Comparison of cellular proliferation on dense and porous PCL scaffolds


TÜRKOĞLU ŞAŞMAZEL H., GÜMÜŞDERELİOĞLU M., Gurpinar A., ONUR M. A.

BIO-MEDICAL MATERIALS AND ENGINEERING, cilt.18, sa.3, ss.119-128, 2008 (SCI-Expanded) identifier identifier identifier

  • Yayın Türü: Makale / Tam Makale
  • Cilt numarası: 18 Sayı: 3
  • Basım Tarihi: 2008
  • Doi Numarası: 10.3233/bme-2008-0515
  • Dergi Adı: BIO-MEDICAL MATERIALS AND ENGINEERING
  • Derginin Tarandığı İndeksler: Science Citation Index Expanded (SCI-EXPANDED), Scopus
  • Sayfa Sayıları: ss.119-128
  • Hacettepe Üniversitesi Adresli: Evet

Özet

In this contribution, PCL (poly-e caprolactone) scaffolds were prepared by solvent-casting/particle-leaching technique in the presence of two pore formers, PEG(4000) or sucrose molecules in different quantities (0, 10, 20, 30, 40, 50, 55 w/w% PEG(4000)/PCL; 10, 20 w/w% Sucrose/ PCL).

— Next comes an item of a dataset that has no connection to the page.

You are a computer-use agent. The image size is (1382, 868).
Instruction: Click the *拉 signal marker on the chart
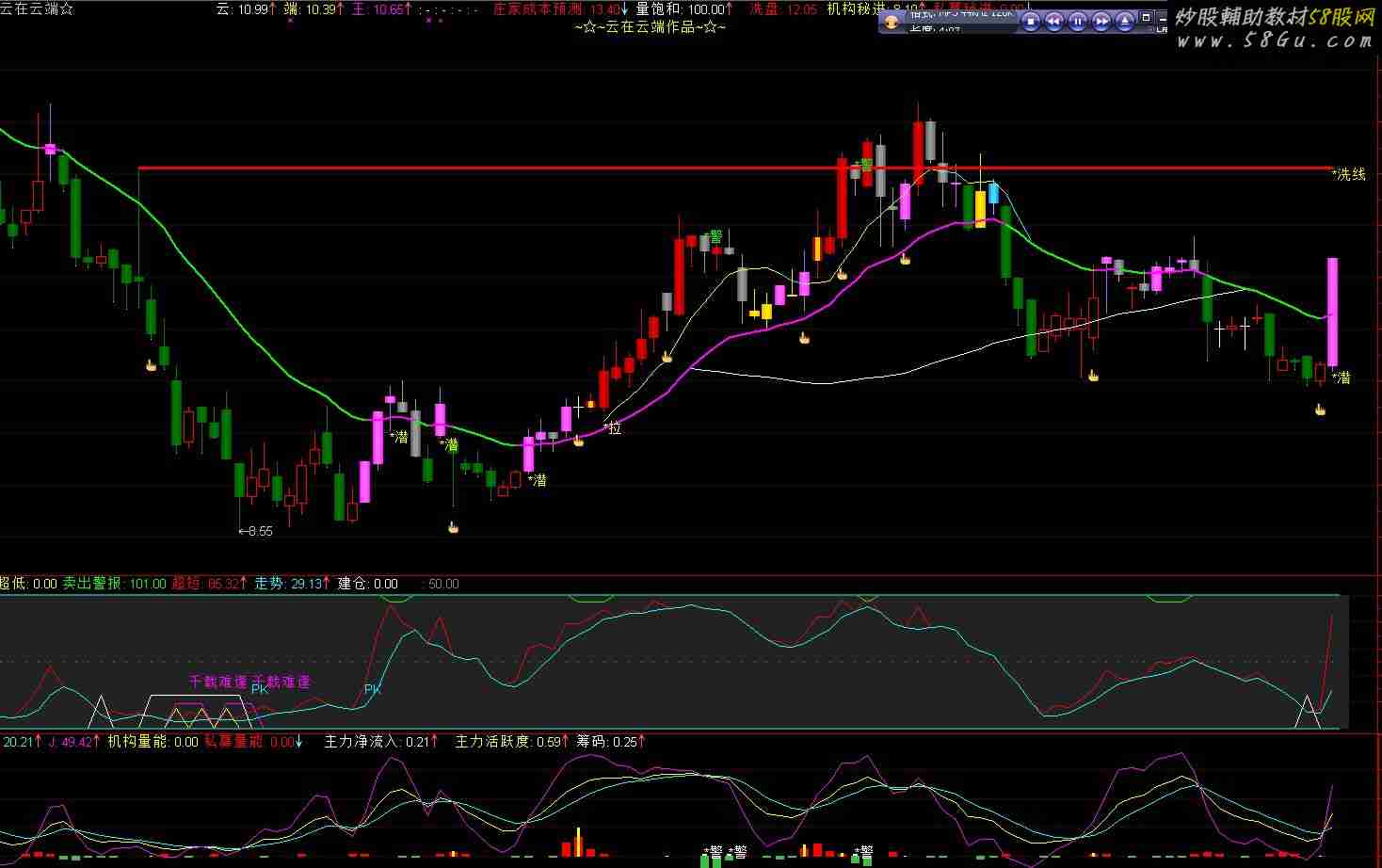tap(614, 428)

The surface and bulk properties of the resulting scaffolds were studied by SEM, DSC and FTIR. SEM photographs showed that, macroporosity was obtained in the PCL structures prepared with sucrose crystals while microporous structure was obtained in the presence of PEG(4000) molecules. Average pore diameters calculated from SEM photographs were 40.1 and 191.2 mu m for 40% PEG(4000)/PCL and 10% Sucrose/PCL scaffolds, respectively. The DSC and FTIR results confirmed that there is no any interaction between pore formers and PCL during structural formation, and both pore formers, PEG(4000) and sucrose, remained independently in the scaffolds. L929 mouse fibroblast cells were seeded onto PCL structures and maintained during 7 days to evaluate cell proliferation. Cell culture results showed that, 10% Sucrose/ PCL scaffold was the most promising substrate for L929 cell growth due to 3-D architecture and macroporous structure of the scaffold.